Given the subtle sculptural quality of the works, they are still firmly grounded in the physical constructs of painting: canvas or linen, canvas bars, paint, all hanging quietly on the wall. But these constructs seem to be only a starting point for a greater investigation that moves well beyond formal concerns. Shifting the painting off the wall and towards a sculptural awareness is hardly a new strategy, but Molzan manages to revive an old gambit through her intense awareness of painting’s recent history and its vulgarized (though not unredeeming and by no means ultimate) conclusion as a mass-produced design element at a Taco Bell near you. This fourth dimension of her work isn’t just her historical awareness of painting, but a narrative play within those classic conventions.

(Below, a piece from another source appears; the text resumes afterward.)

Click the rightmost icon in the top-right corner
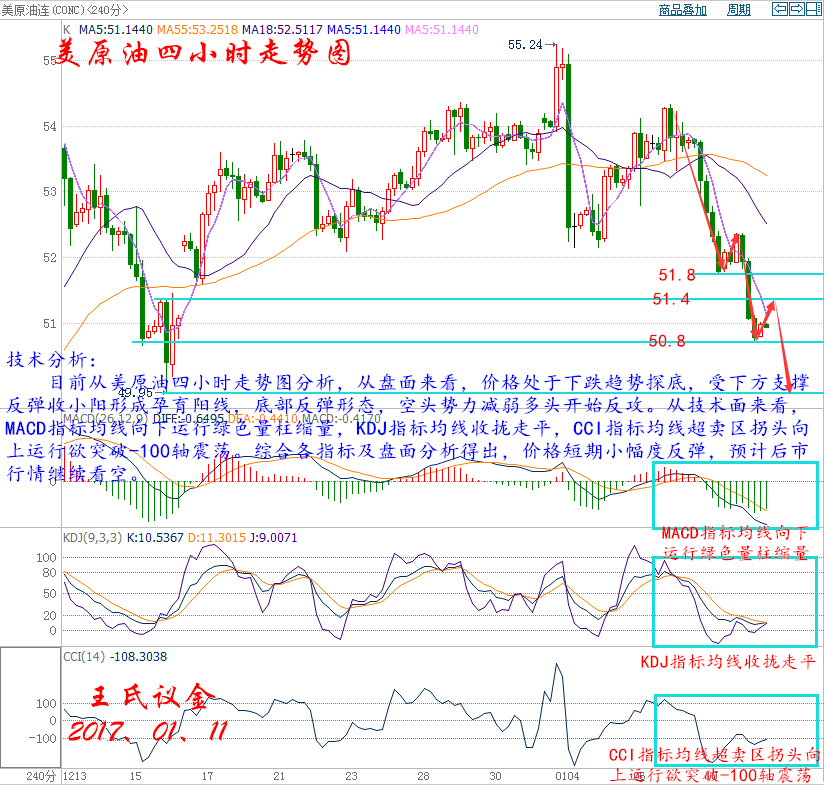 point(813,10)
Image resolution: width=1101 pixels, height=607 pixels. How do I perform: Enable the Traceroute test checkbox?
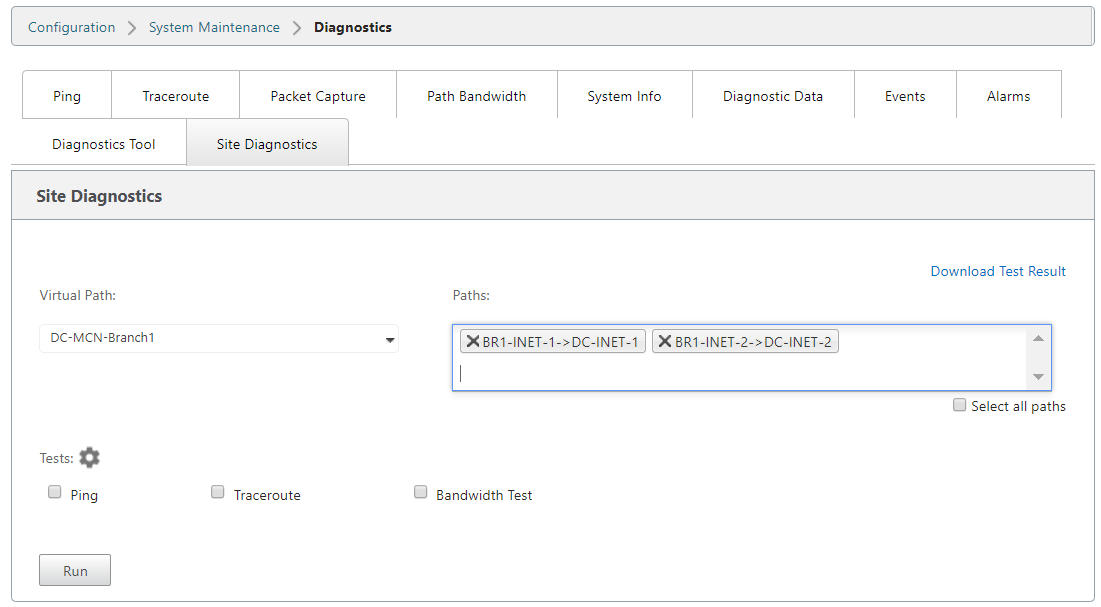coord(218,492)
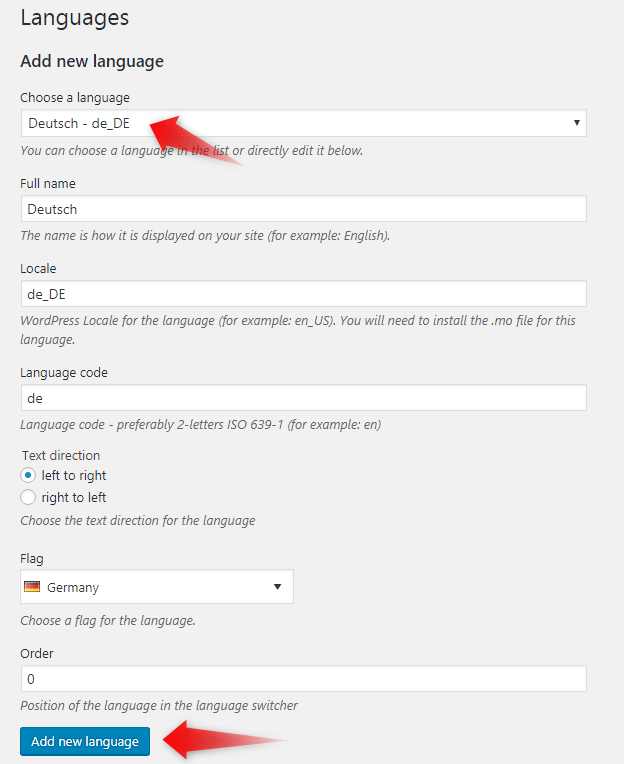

More akin to the delicate (and silly) balancing constructions of Fischli/Weiss than to any particular painting, each of Molzan’s works tells its own strange and subtle story. This brings us to the Agatha Christie-inspired title of the exhibition, ‘The Case of the Strand’. In a flattened cultural terrain, the formal constructs of the whodunnit genre seem comparable to the perceived rules of formalist painting: certain tropes allow for audience expectations to be either indulged or ignored. Since all the works in ‘The Case of the Strand’ are called Untitled (2009), one can’t help but fill in the titles for oneself with names like those of different characters, each a distinct actor in the mute drama of the exhibition. Even the word ‘strand’ serves a multiplicity of functions, referring to the pieces of string that often repeat across the surface of the paintings, the strands of mystery novels and, metaphorically, the different strands of meaning that give complexity to Molzan’s work. Like a whodunnit, if time and energy are given to unraveling the plot, the complex weave of interactions and references, then the finale brings with it a moment of astonishment. Molzan’s expanded play on the historical conventions of painting makes for a rare renewal of potential for the medium.